Price offers for imported Australian cargoes in China, inclusive of freight, rose $3 to $129 to $130 a tonne on Monday from Friday, marking the biggest daily gain in two months, according to Beijing-based consultancy Umetal.
A slew of data, including manufacturing and rising power consumption last week, suggested that the world's second-largest economy was on the mend, lifting confidence among traders over demand for the raw material in the first quarter.
"Steel and iron ore traders have been pushing up prices after seeing better economic news," said Peter J. Cho, an iron ore derivatives broker with Icap in Singapore.
Some traders expect iron ore prices to top $135 a tonne this week, as low inventories could encourage traders to book more cargoes on bets for strong restocking by steel mills.
Chinese steel mills, which produce nearly half of the world's steel output, have cut inventories to a minimum as steel demand growth slows amid a cooling economy this year.

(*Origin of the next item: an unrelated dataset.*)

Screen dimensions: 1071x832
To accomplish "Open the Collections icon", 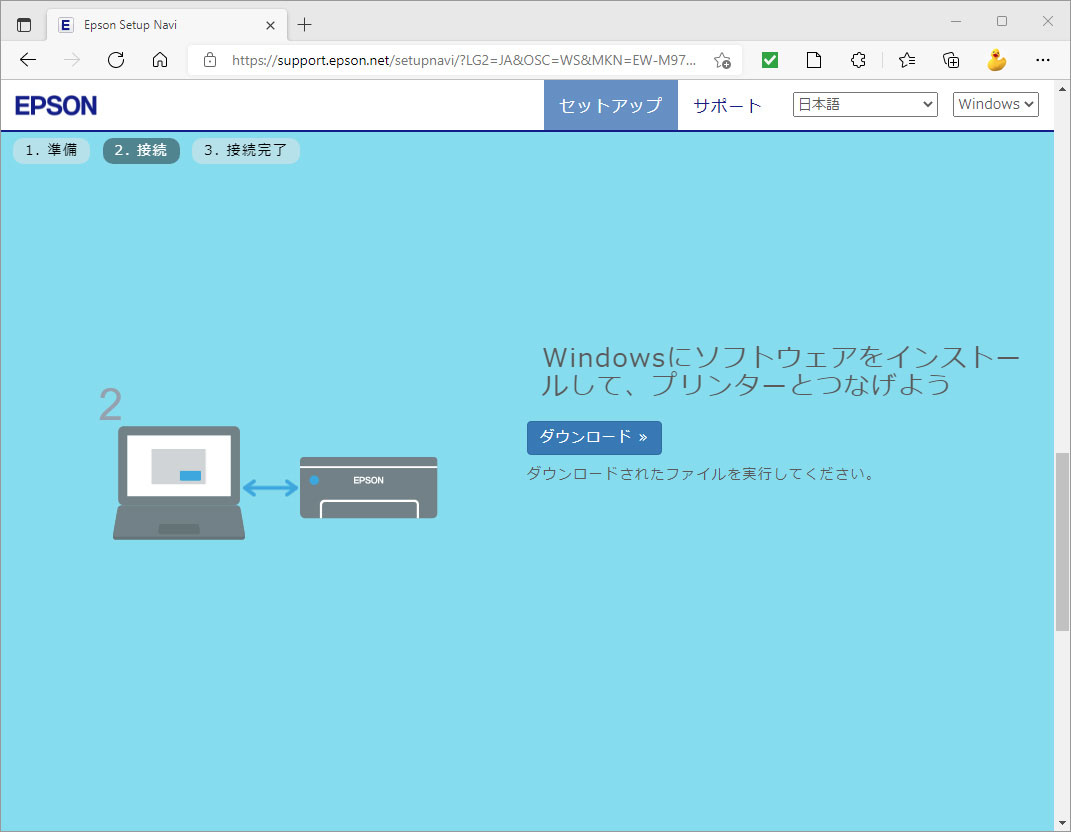I will 952,60.
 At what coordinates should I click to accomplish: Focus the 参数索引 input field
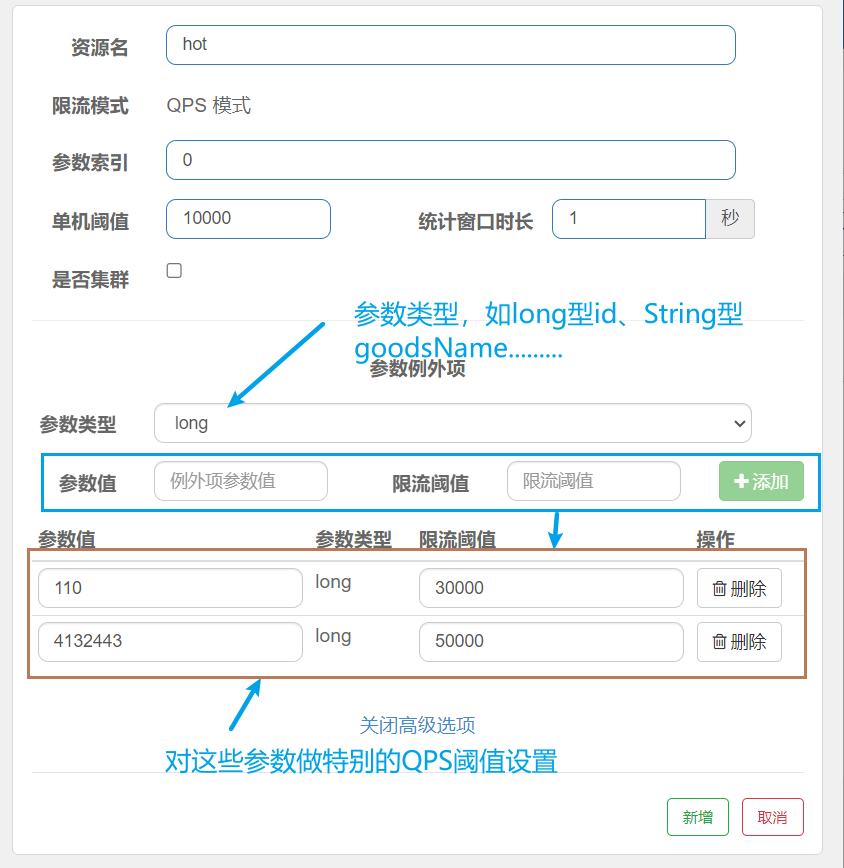point(450,160)
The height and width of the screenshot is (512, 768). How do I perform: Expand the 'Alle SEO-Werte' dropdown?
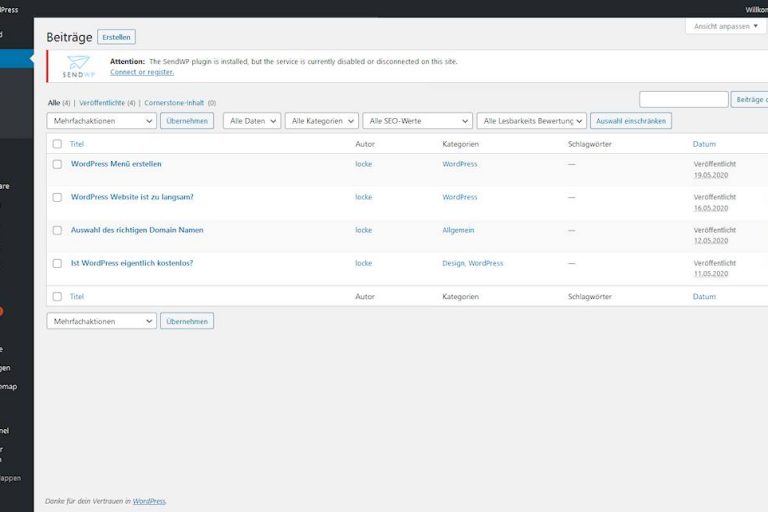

Iron ore inventories at Chinese main ports fell 1.96 million tonnes to 75.87 million tonnes by last Friday, marking the seventh consecutive week of decline, according to data from industry consultancy Mysteel.
However, some are unsure the recent gains can be sustained.
"Steel mills and end users have doubts about the sustainability of these levels of raw materials as their margins have narrowed and demand remains questionable through the winter season," Cho added.
Steel demand in China usually slows in winter as the cold weather interrupts construction acvitivites in the north, hitting demand for rebar.
The most active rebar contract for May delivery on the Shanghai Futures Exchange rose to 3,802 yuan ($610) a tonne on Monday, its highest since July 20, but eased to 3,792 yuan per tonne by midday break.
Benchmark index for 62-percent grade iron ore surged $2.9 to $129.3 a tonne on Friday, the biggest daily gain since October 17 and the highest level since July 17, 2012, according to data provider the Steel Index.
China will maintain steady economic policies next year, following pro-active fiscal policy and prudent monetary policy and deepening reforms to support long-term growth.